Thursday, 25 July 2013
Just a Spoonful of Sugar
Not to put too strong a point on it, but I love my specialist. His discussions with me are direct and unflinching, but couched in warmth and compassion. Every patient deserves to feel that white coat (or not) on the other side of the desk is your advocate - even when the answers don't come easy or are hard to hear. We've come to a place where the road forward is pretty clearly defined, but the timing less so. When we met this week, among the topics of our conversation was our mutual dislike of big pharmaceutical companies and the gauging that takes place when patients are at their most desperate. Case in point, he suggested that if I was "independently wealthy" (which I am not!) I could take a medication that costs $1000 per month to help control my phosphorous levels, as the simple calcium supplements haven't been working. There are other options, including surgical intervention to remove the parathyroid glands that are are causing the problem in the first place, but we aren't at that point now. Still it is a stark reminder that even in our generous public health care system - somehow the profiteers still find ways to make a buck - with add-ons that just seem out of reach.

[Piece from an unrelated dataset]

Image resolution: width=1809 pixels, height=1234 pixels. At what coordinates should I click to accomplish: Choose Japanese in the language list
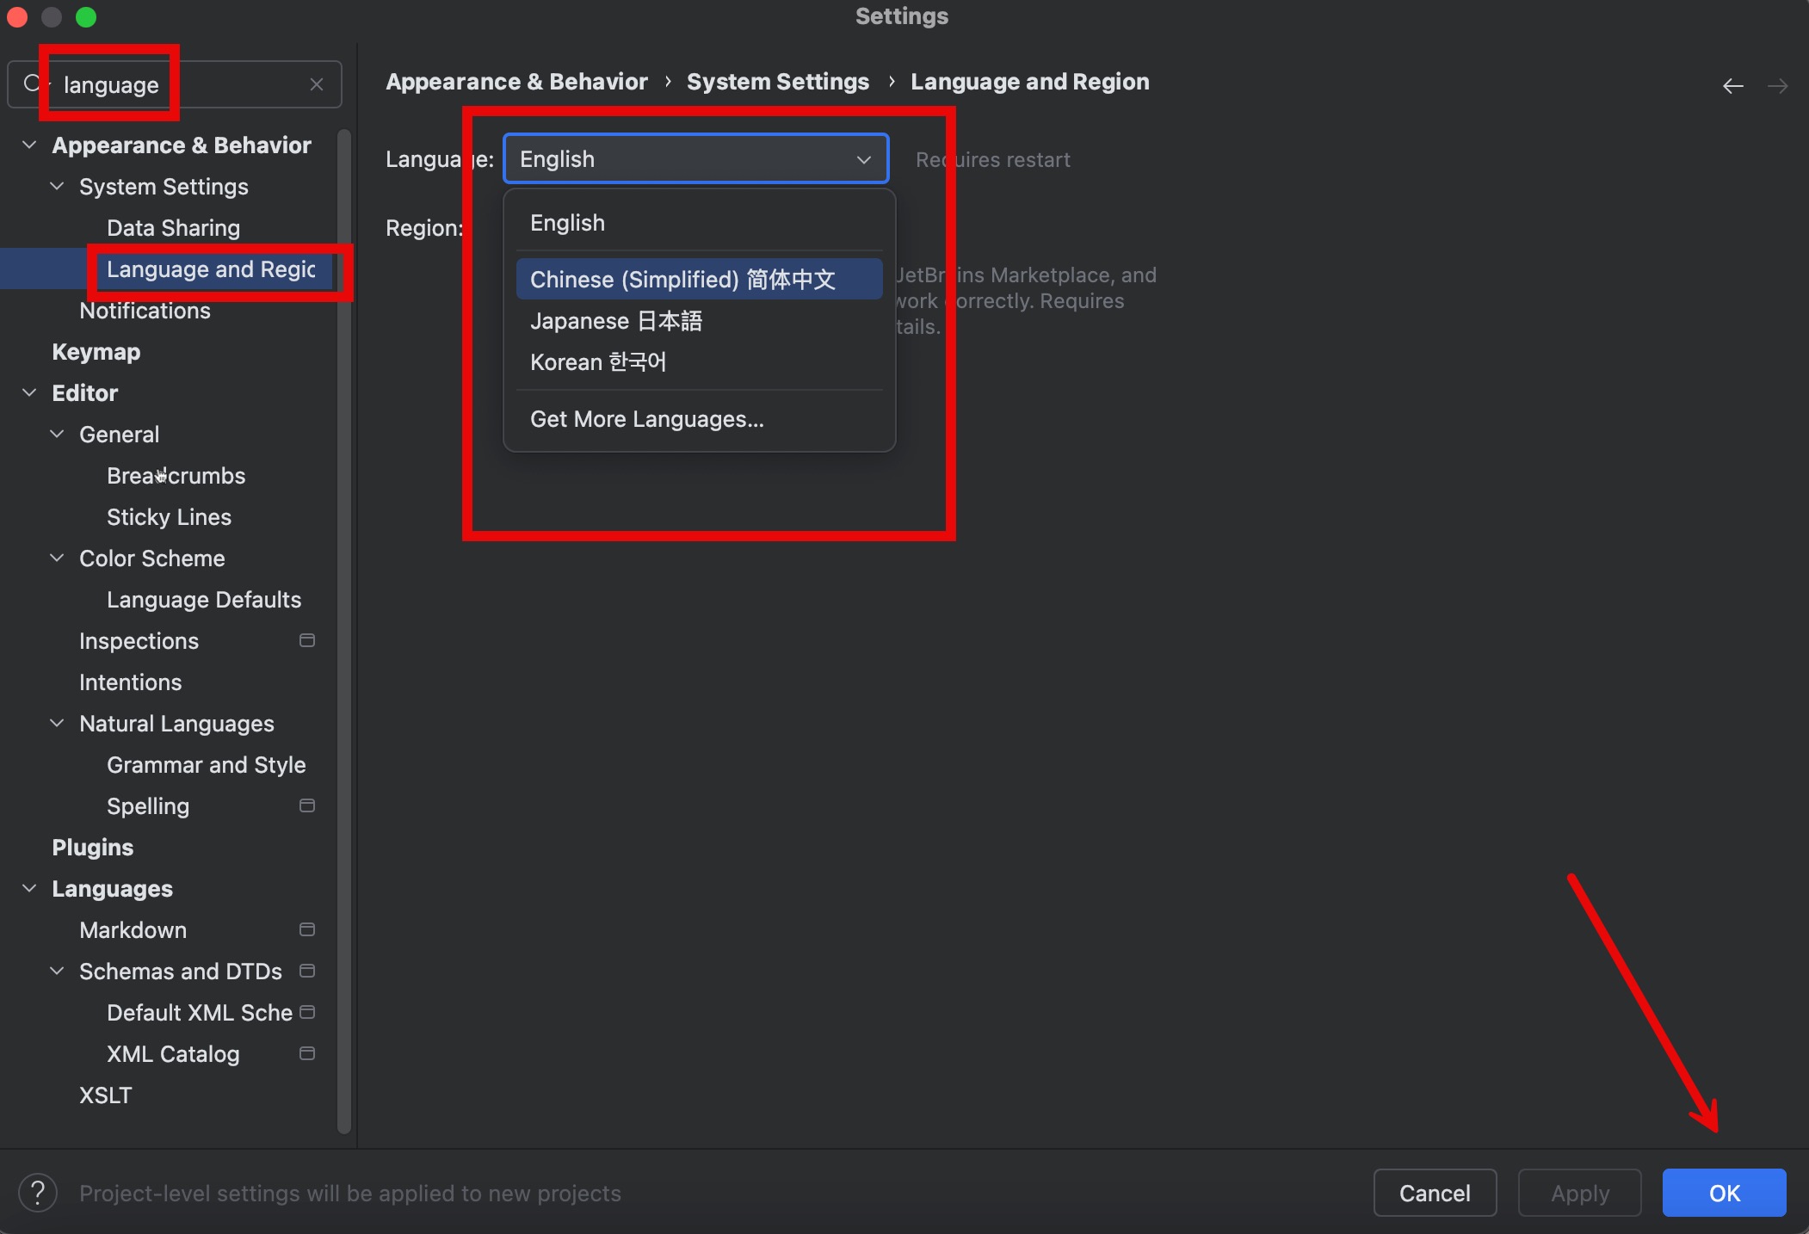pyautogui.click(x=616, y=321)
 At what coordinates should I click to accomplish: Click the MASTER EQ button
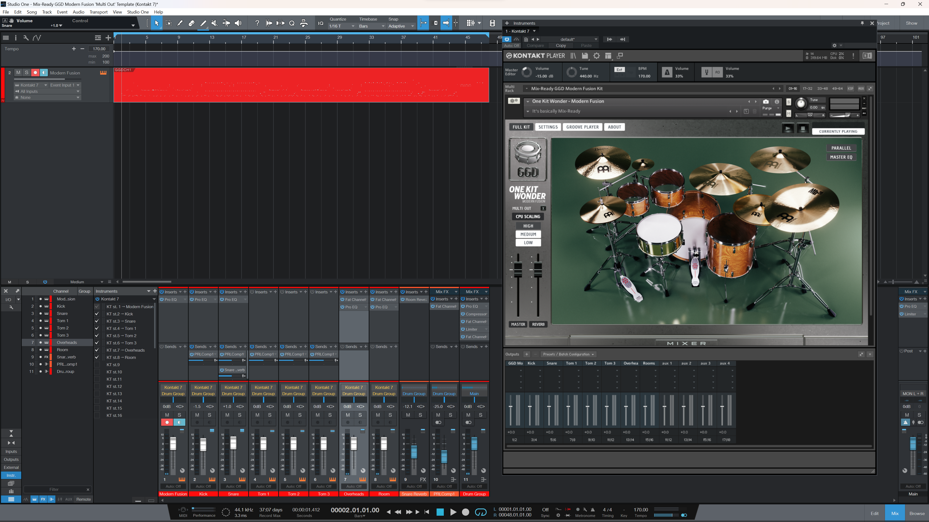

When I worked in the health ministry we had many cases of patients advocating through the media for coverage of new, experimental or prohibitively expensive medications that were not covered through our provincial drug plan - and they always inspired heated discussions. I always wondered why people directed their vitriol at the ministry when these stories would emerge instead of the drug companies who were holding the patients for ransom - often by starting them off on free samples for a year or so and then cutting them off when they were entirely dependent. Often these drugs were for conditions so rare that no reasonable research exists to prove whether they actually work as adequate sample sizes just don't exist. Still the political pressure in these cases is enormous and the drug companies never seem to take the heat. As a patient, it is natural to want to find the latest pill to take your symptoms away but in my experience, some pills are simply too hard to swallow.